US President Joe Biden’s top White House adviser on the Middle East is on a hush-hush mission to patch up widening rifts between traditional allies of Washington in the region, according to sources familiar with the trip.
Over the last 24 hours, the White House National Security Council’s Middle East policy coordinator, Brett McGurk, has made stops in Iraq and Jordan where, according to Jordan’s Royal Hashemite Court, he discussed “means of enhancing strategic partnership” between Washington and Amman during his meeting with King Abdullah II.
McGurk also met with Jordanian Foreign Minister Ayman Safadi, the state-run Petra news agency reported noting that Biden’s special coordinator for Global Infrastructure and Energy Security, Amos Hochstein, who had already been in the region after participating in the Atlantic Council Global Energy Forum in Abu Dhabi, was also present in the meeting.
The talks between the US officials and Safadi tackled regional issues – including in Palestine and Syria- the fight against terrorism, and support for Iraq and Lebanon.
Safadi underscored Washington’s central and leading role in efforts to revive the Palestinian-Israeli peace process and to solve the conflict in line with international law and approved references and on the basis of the two-state solution.
McGurk and Hochstein are also expected to head the delegation to visit Israel in the coming hours, sources told Al Arabiya English.

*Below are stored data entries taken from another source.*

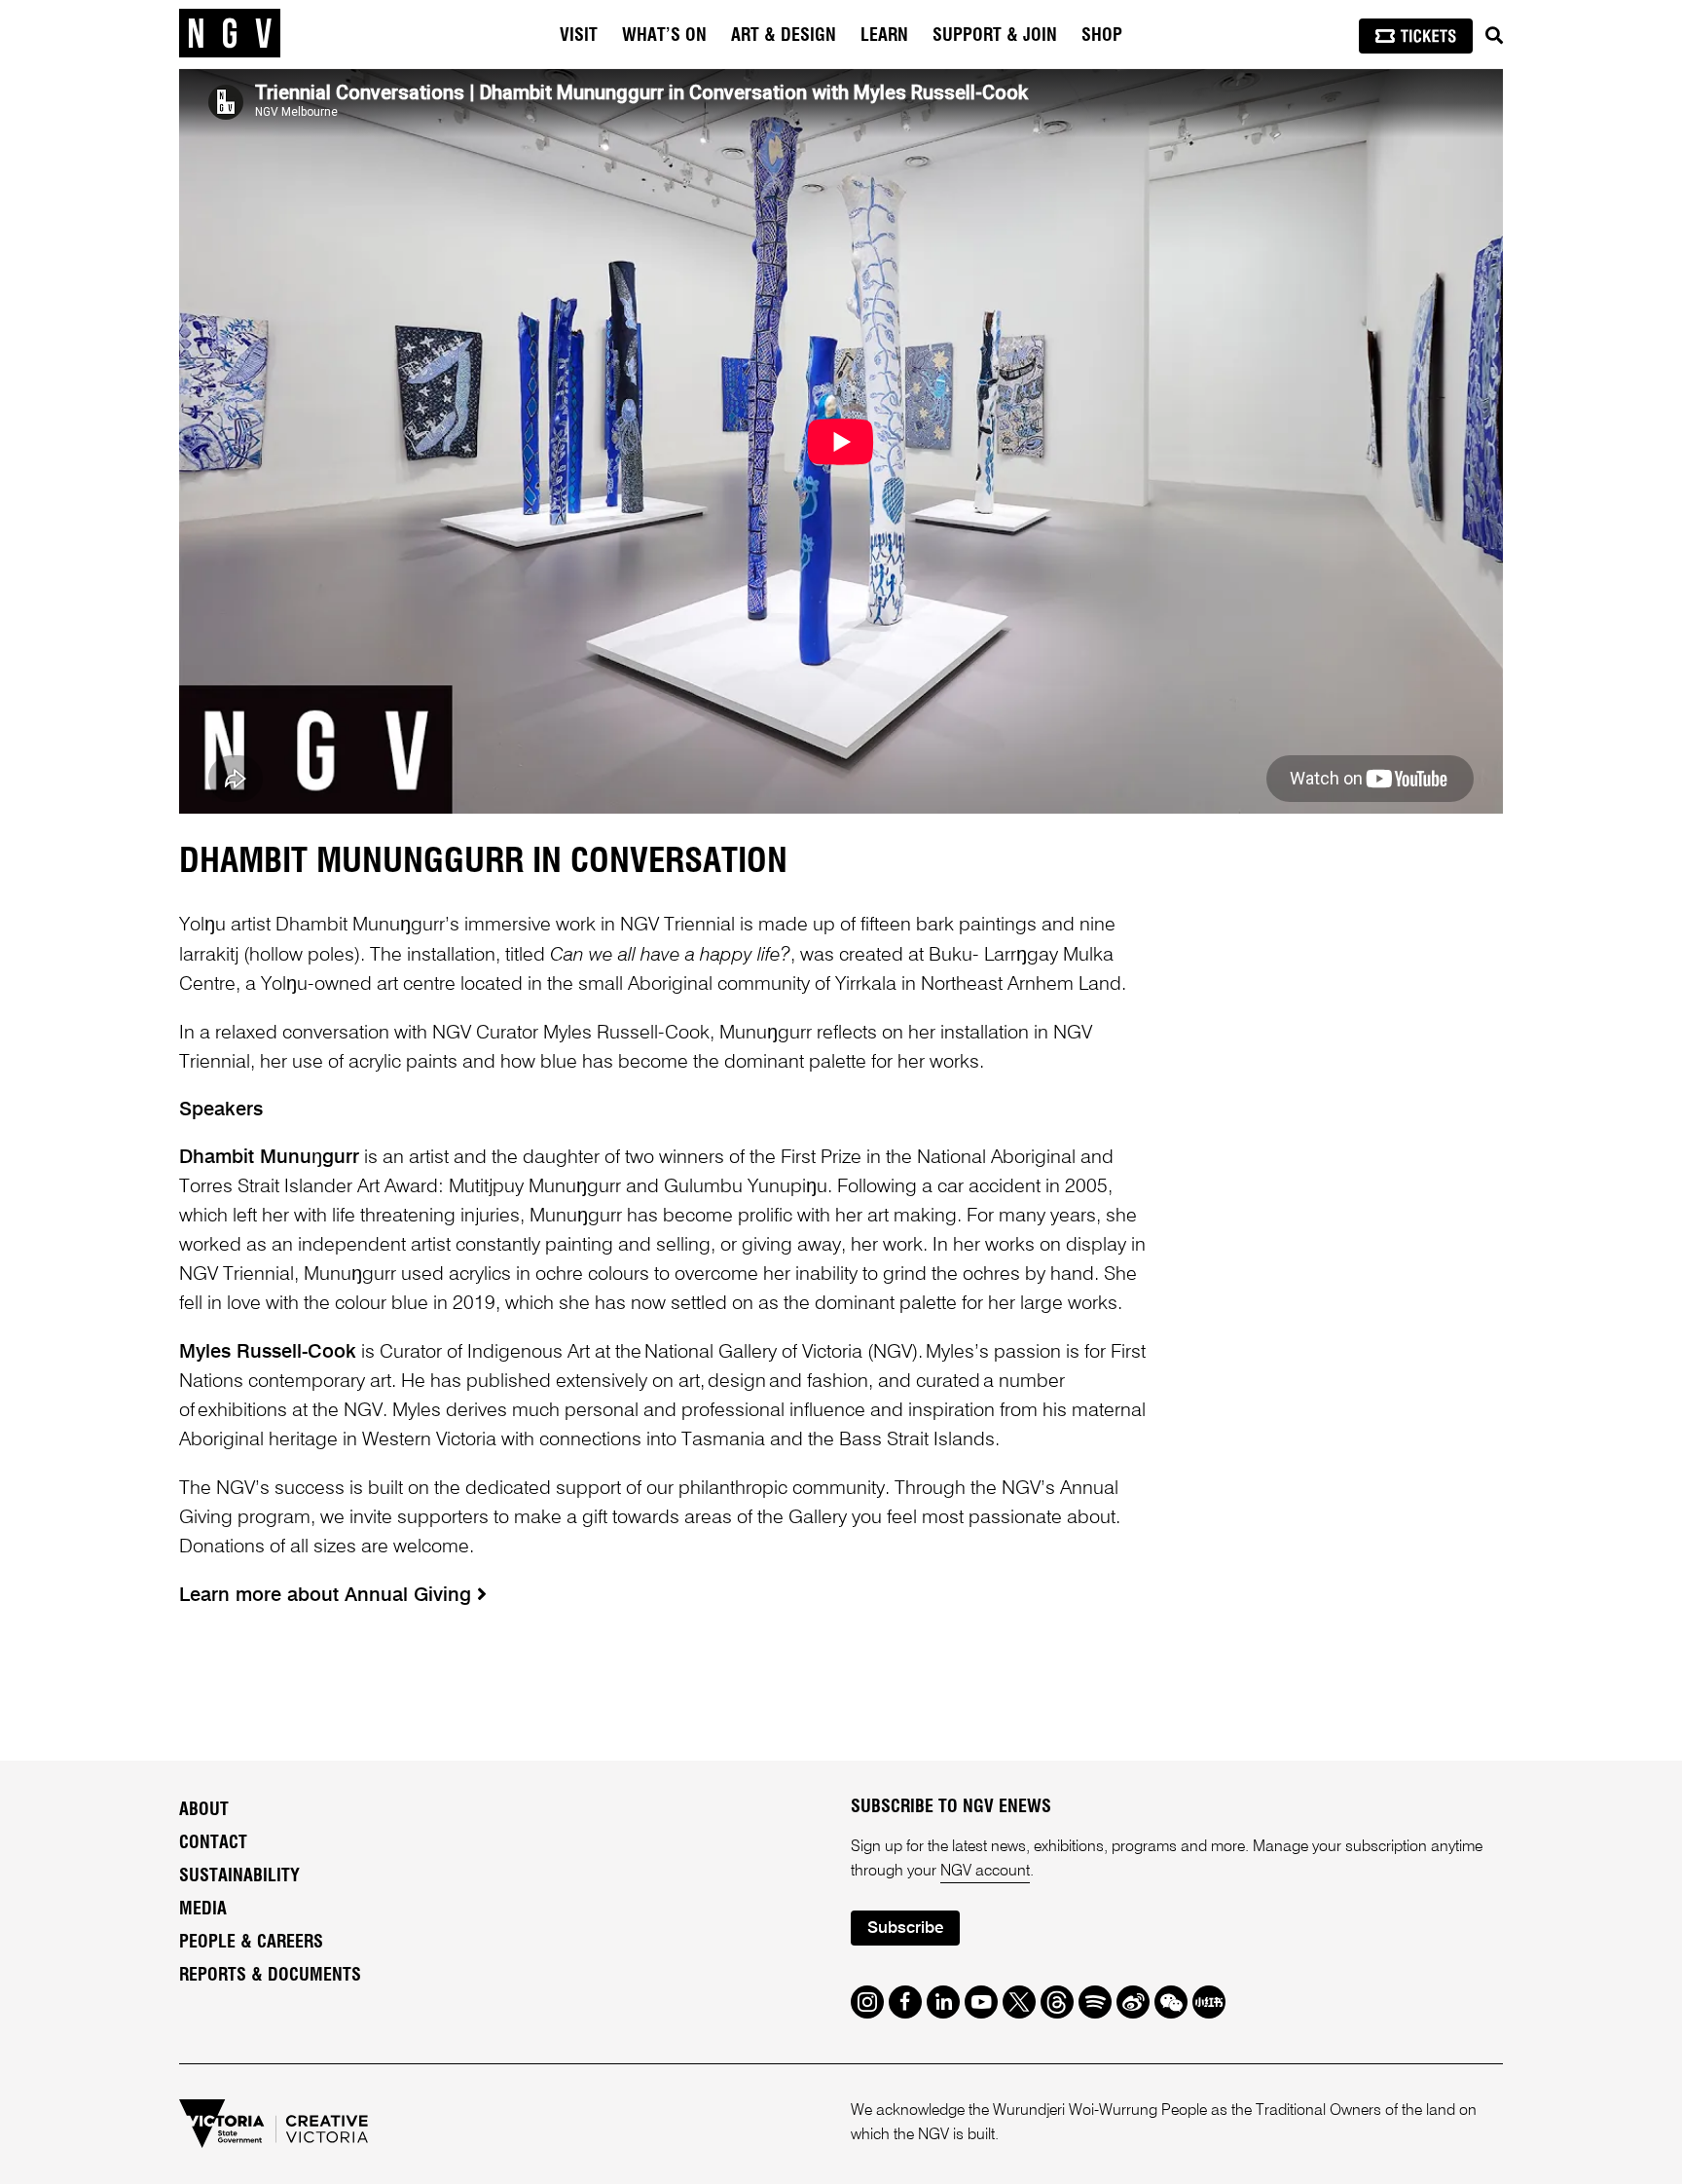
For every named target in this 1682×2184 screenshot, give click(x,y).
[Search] (1494, 36)
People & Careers (251, 1942)
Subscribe (905, 1928)
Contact (213, 1843)
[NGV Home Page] (229, 34)
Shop (1101, 36)
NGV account (985, 1871)
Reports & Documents (270, 1975)
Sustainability (239, 1876)
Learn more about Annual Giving (328, 1596)
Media (203, 1909)
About (204, 1810)
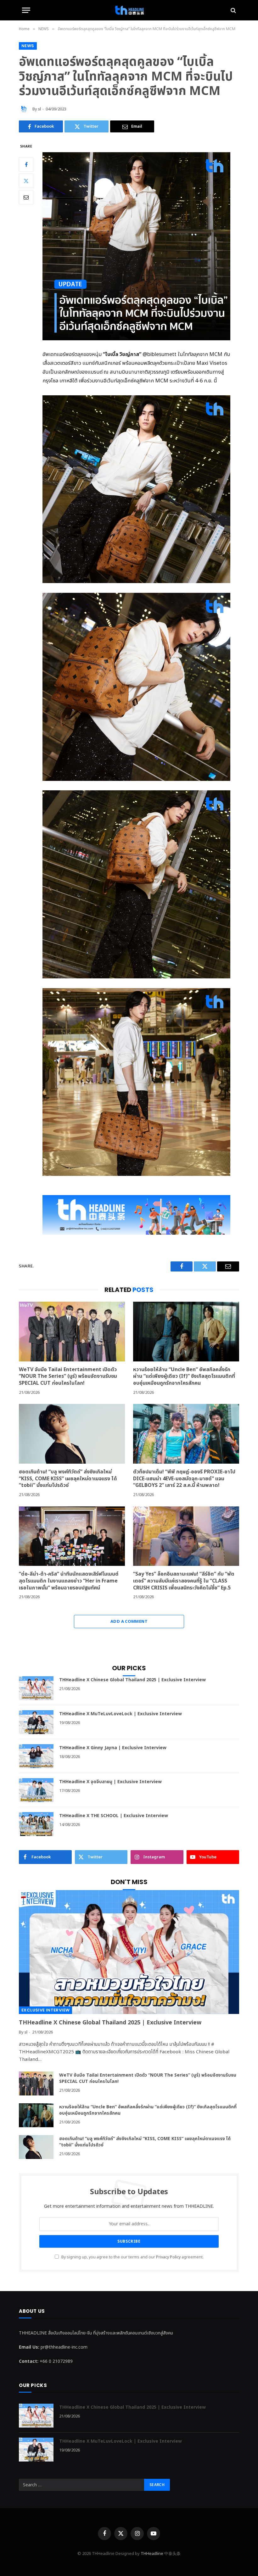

According to Randa Slim, a senior fellow at the Washington-based Middle East Institute, they were in Amman as part of the Biden administration’s concerns over the Palestinian-Israeli conflict and its efforts to get Jordan to join the Negev Forum after Amman refused to participate as long as the Palestinians were omitted.
Per media reports, King Abdullah is expected to visit the United States in the coming months.
In the second part of the mission, McGurk and Hochstein traveled to Iraq to meet with Iraqi Prime Minister Mohammed al-Sudani, who supported in a statement over the weekend the continued presence of US troops in his country.
The US Embassy in Baghdad said that McGurk and Hochstein confirmed Washington’s commitment to the Strategic Framework Agreement, emphasizing the coordination and programs to support the Iraq government’s reforms in energy, infrastructure, and climate.
Reaffirmed the US’s commitment to helping Iraqi forces in their fight against Islamic State, McGurk also welcomed Bagdad’s recent progress in resolving differences with the Kurdistan Regional Government with respect to revenue sharing and energy exports.